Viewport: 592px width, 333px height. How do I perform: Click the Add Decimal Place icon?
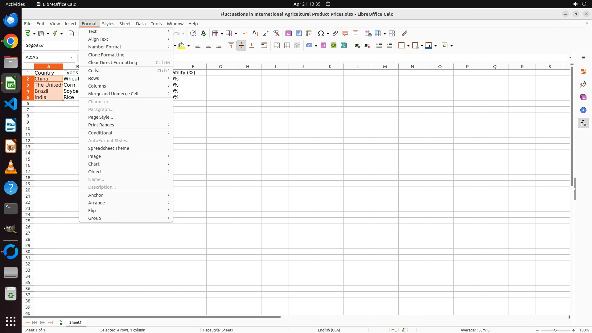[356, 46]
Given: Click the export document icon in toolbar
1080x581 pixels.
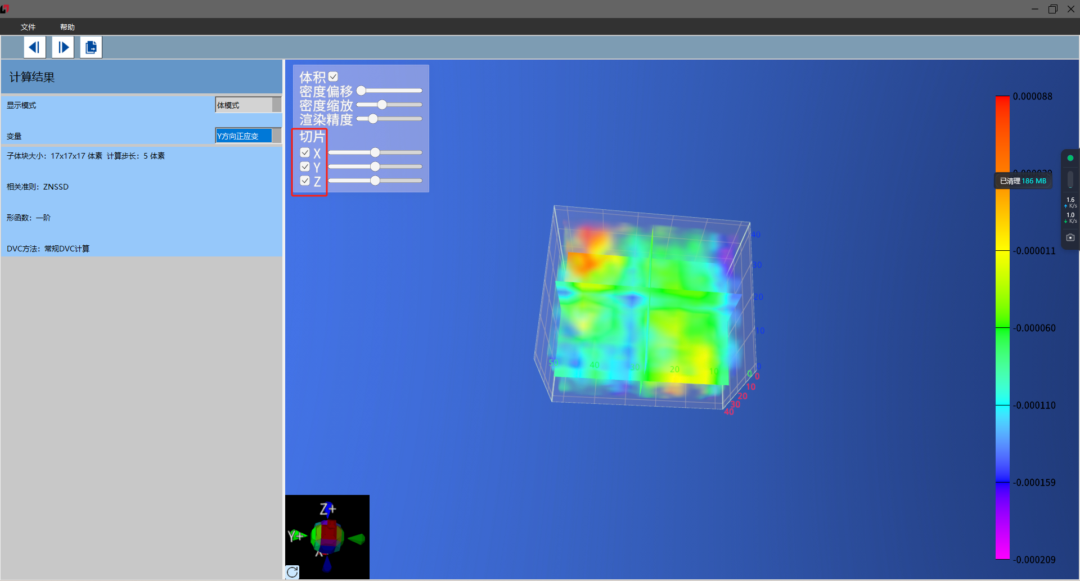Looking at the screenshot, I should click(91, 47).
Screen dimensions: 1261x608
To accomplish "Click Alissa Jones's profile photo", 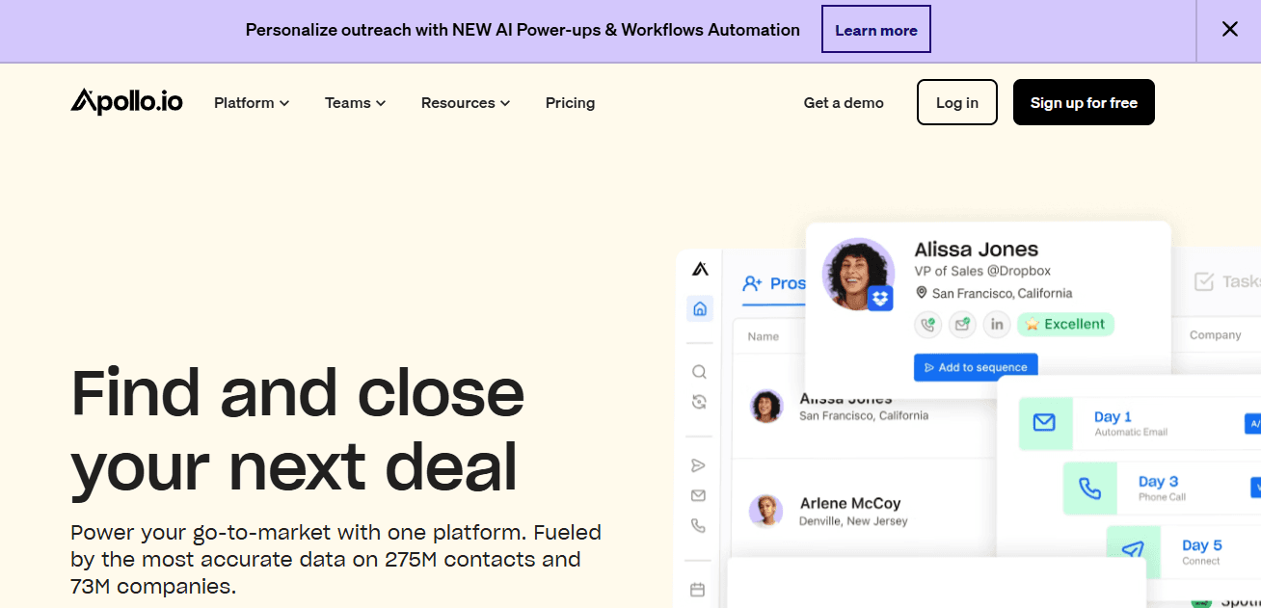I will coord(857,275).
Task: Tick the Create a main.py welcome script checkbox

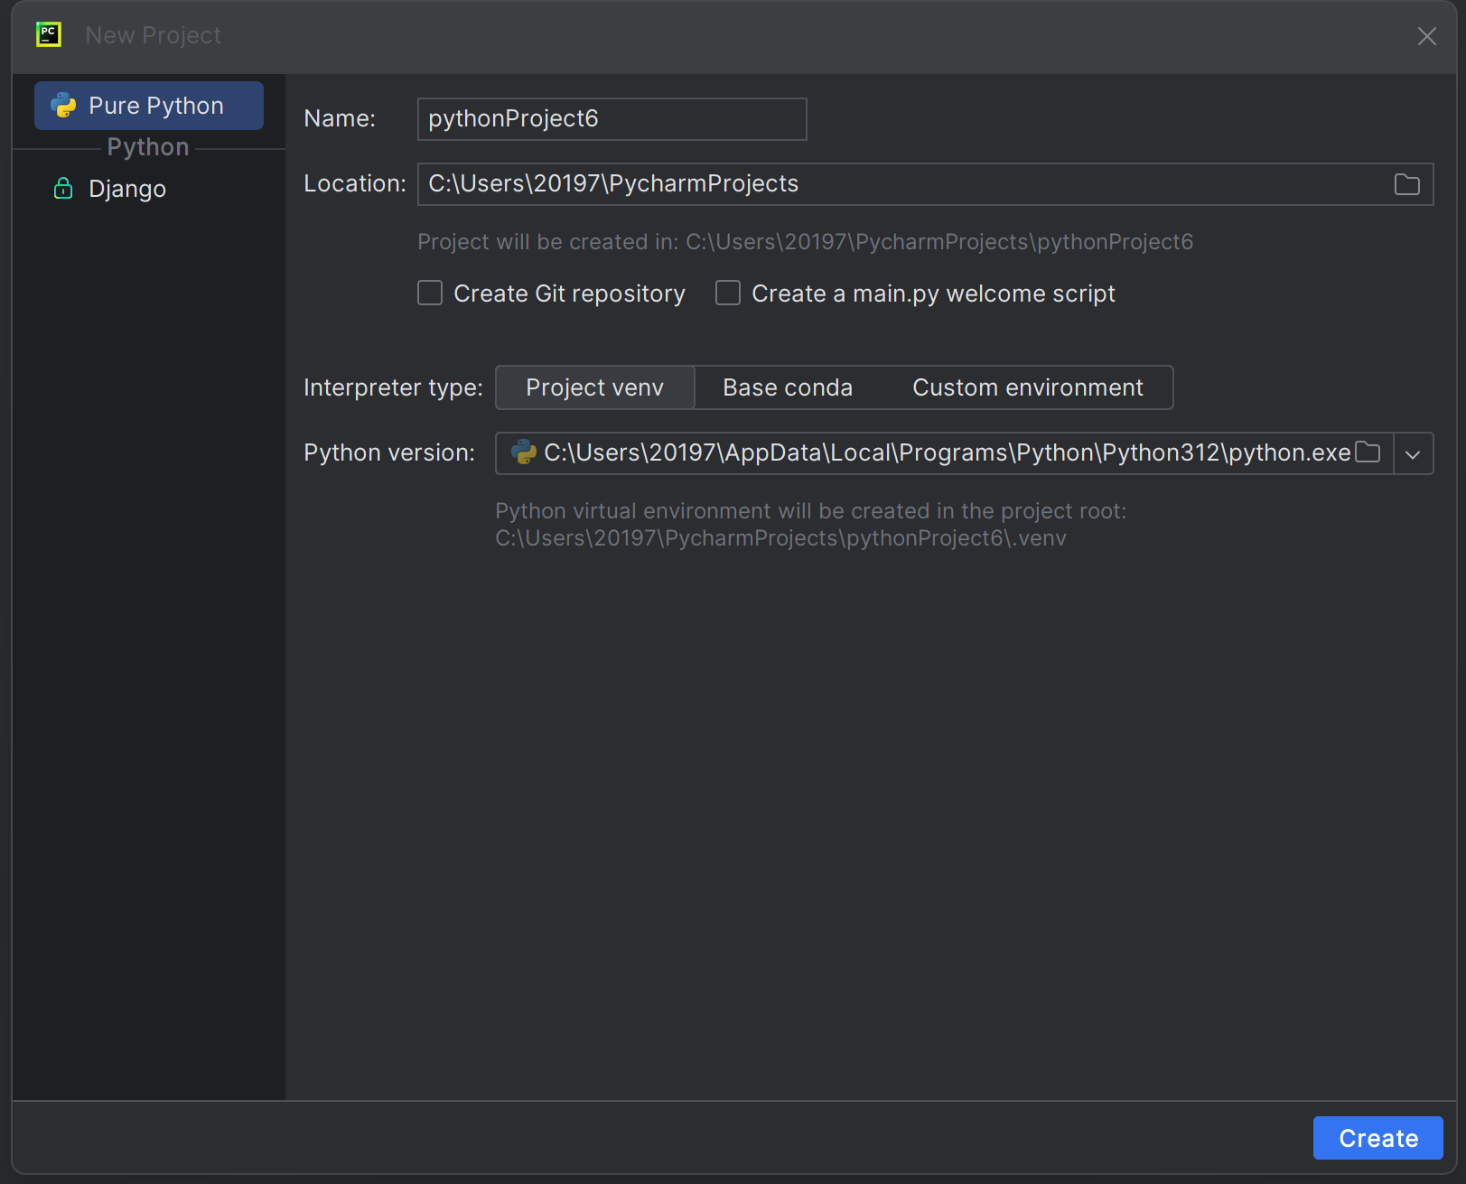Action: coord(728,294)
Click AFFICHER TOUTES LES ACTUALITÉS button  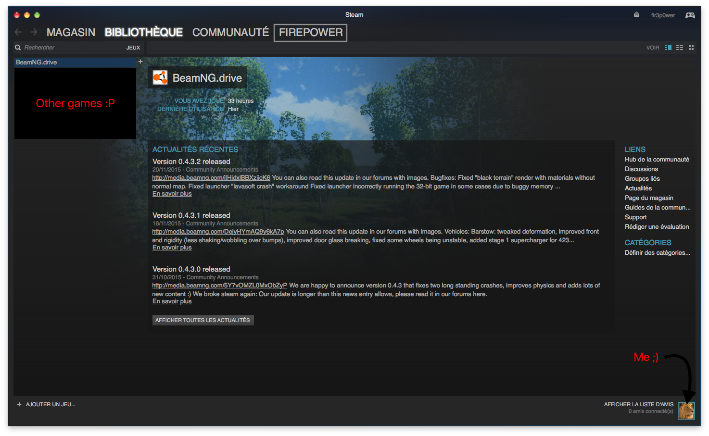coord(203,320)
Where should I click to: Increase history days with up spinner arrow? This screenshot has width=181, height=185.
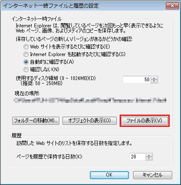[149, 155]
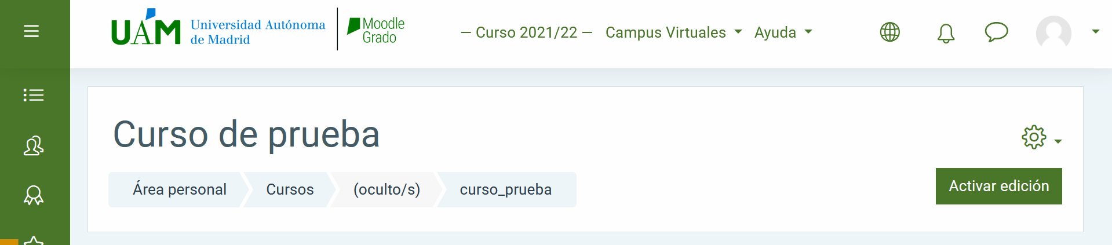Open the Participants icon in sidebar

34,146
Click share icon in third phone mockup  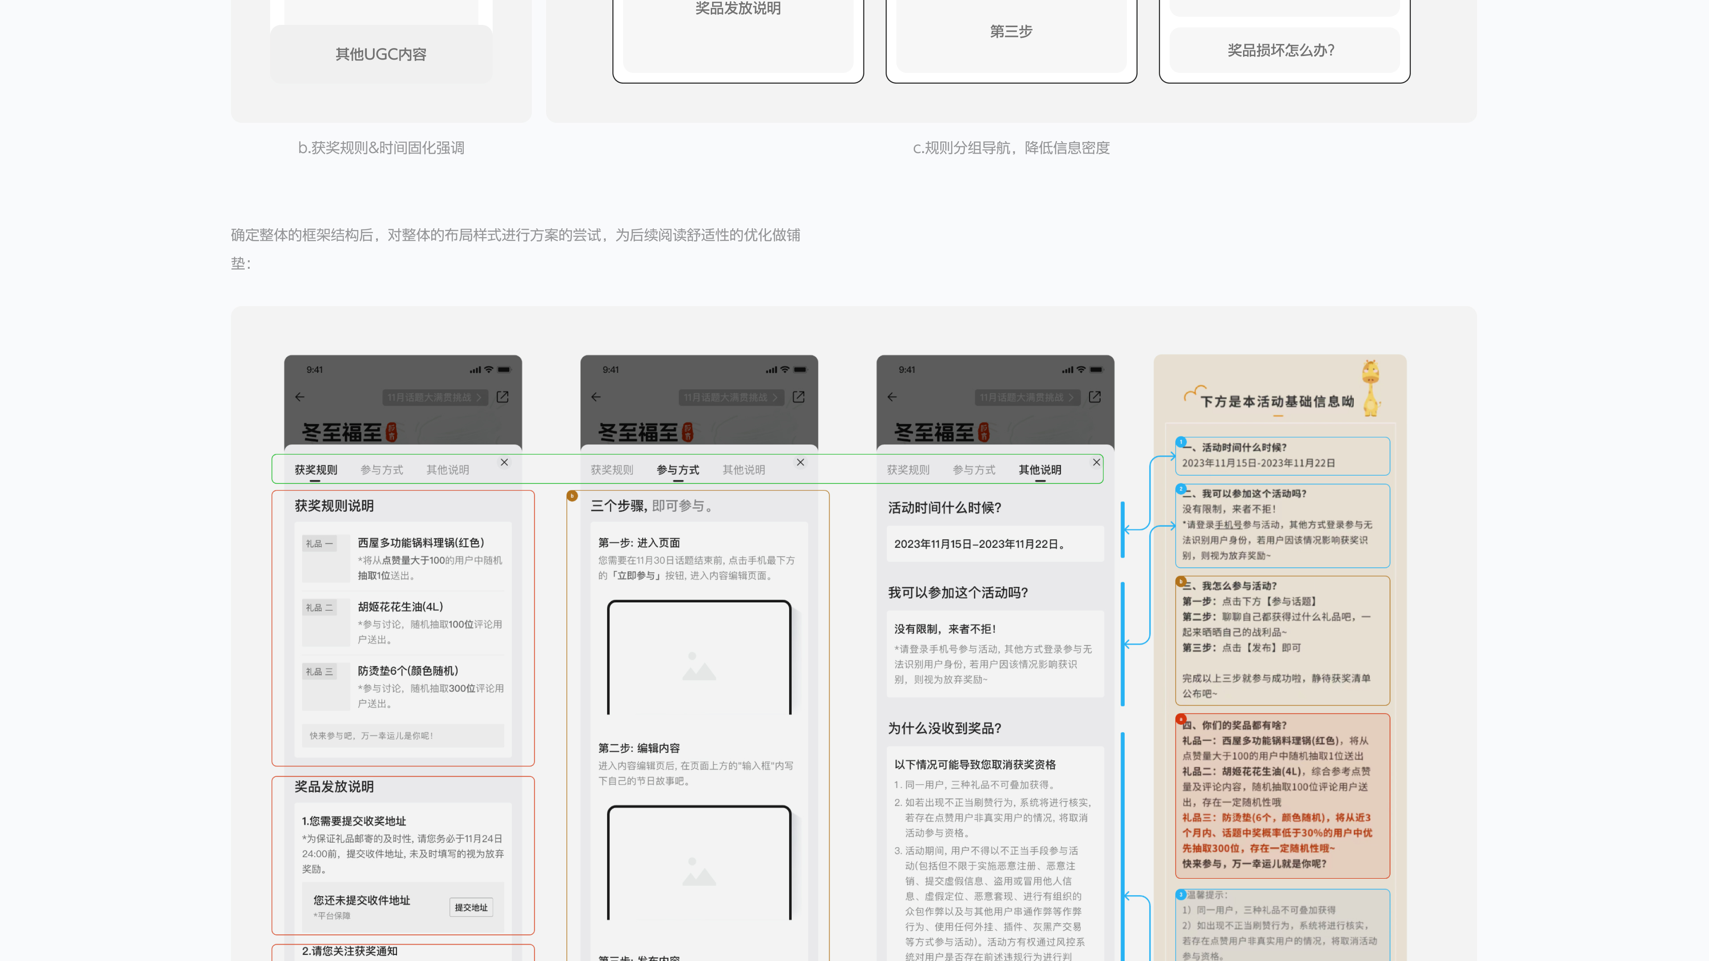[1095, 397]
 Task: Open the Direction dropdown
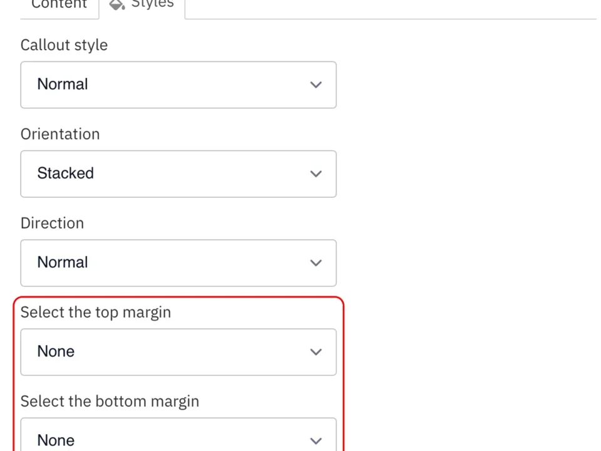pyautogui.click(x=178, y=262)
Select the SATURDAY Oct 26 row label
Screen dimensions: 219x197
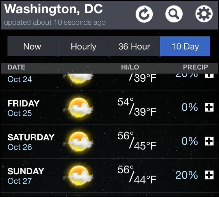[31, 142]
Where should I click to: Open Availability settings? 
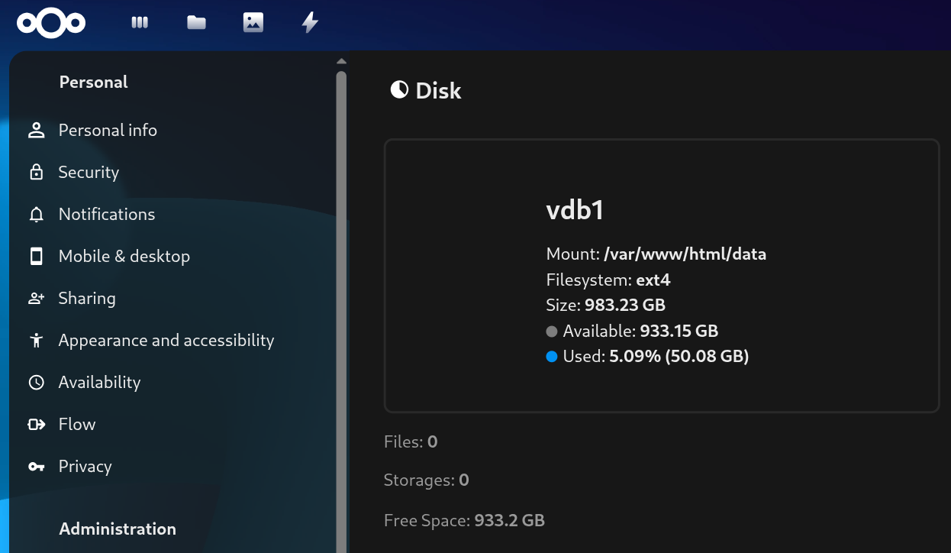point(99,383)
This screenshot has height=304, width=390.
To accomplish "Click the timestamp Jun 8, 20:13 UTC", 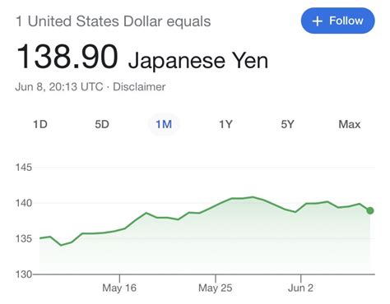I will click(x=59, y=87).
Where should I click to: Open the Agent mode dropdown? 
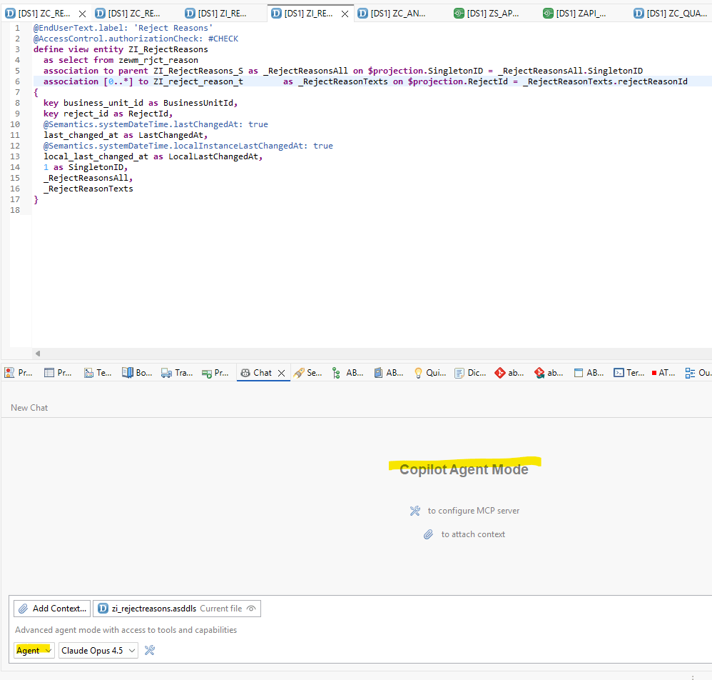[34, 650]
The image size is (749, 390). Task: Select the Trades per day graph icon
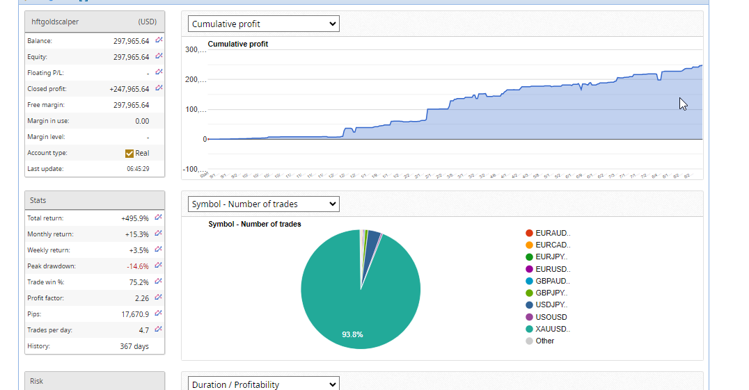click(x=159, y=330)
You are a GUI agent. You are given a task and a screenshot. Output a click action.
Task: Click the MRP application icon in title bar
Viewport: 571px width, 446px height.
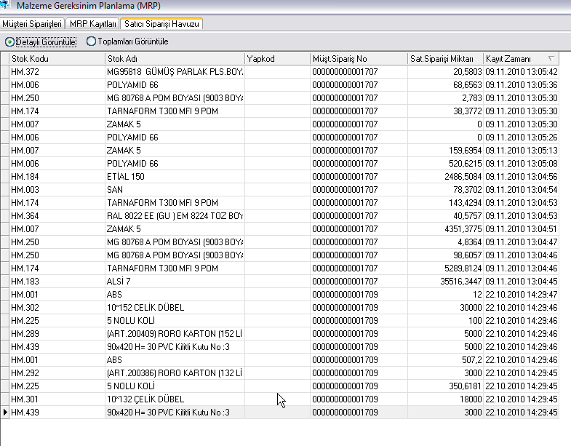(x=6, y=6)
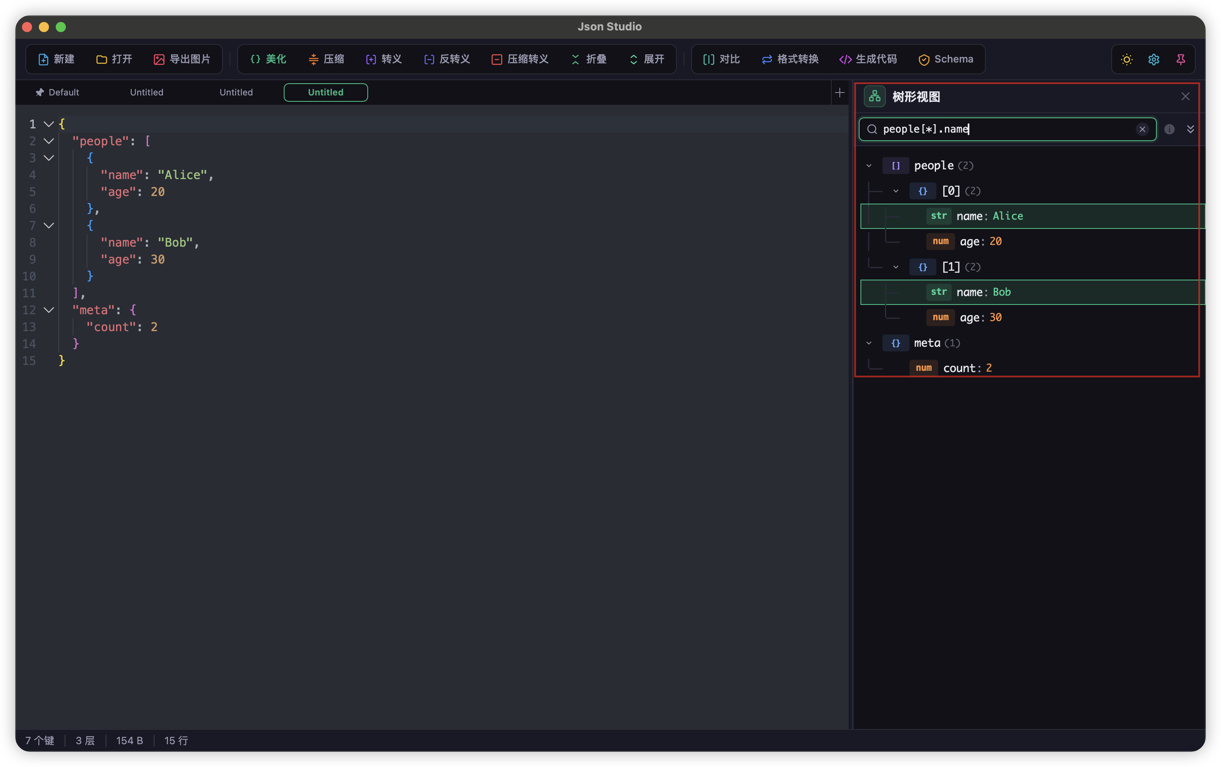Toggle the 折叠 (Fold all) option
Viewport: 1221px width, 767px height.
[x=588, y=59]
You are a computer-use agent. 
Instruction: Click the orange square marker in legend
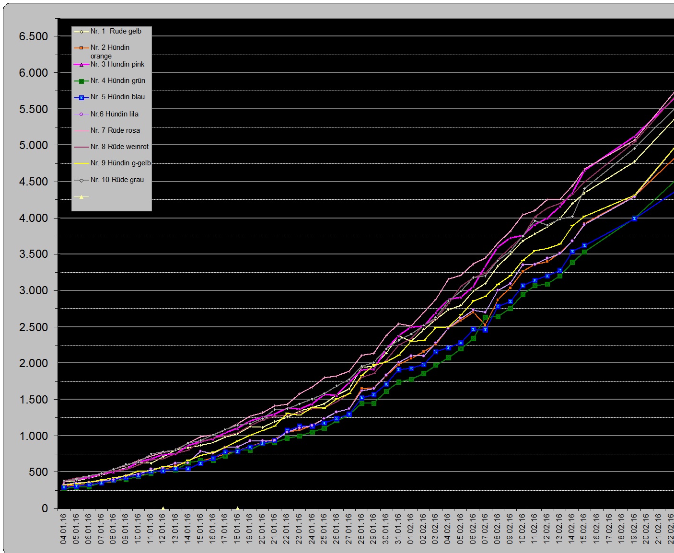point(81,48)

━━━━━━

■ **Aim**: Copy out the entries word for word, starting at the line that contains "You are a GUI" and stopping after the last line of the entries. Please leave the pictures out of your copy.

■ **Solution for this task**:
You are a GUI agent. You are given a task and a screenshot. Output a click action.
Task: Click the MRP application icon in title bar
Viewport: 571px width, 446px height.
(x=6, y=6)
Toggle the 折叠 (Fold all) option
Viewport: 1221px width, 767px height.
[x=588, y=59]
You are a computer-use agent. 
Instruction: Click the orange square marker in legend
point(81,48)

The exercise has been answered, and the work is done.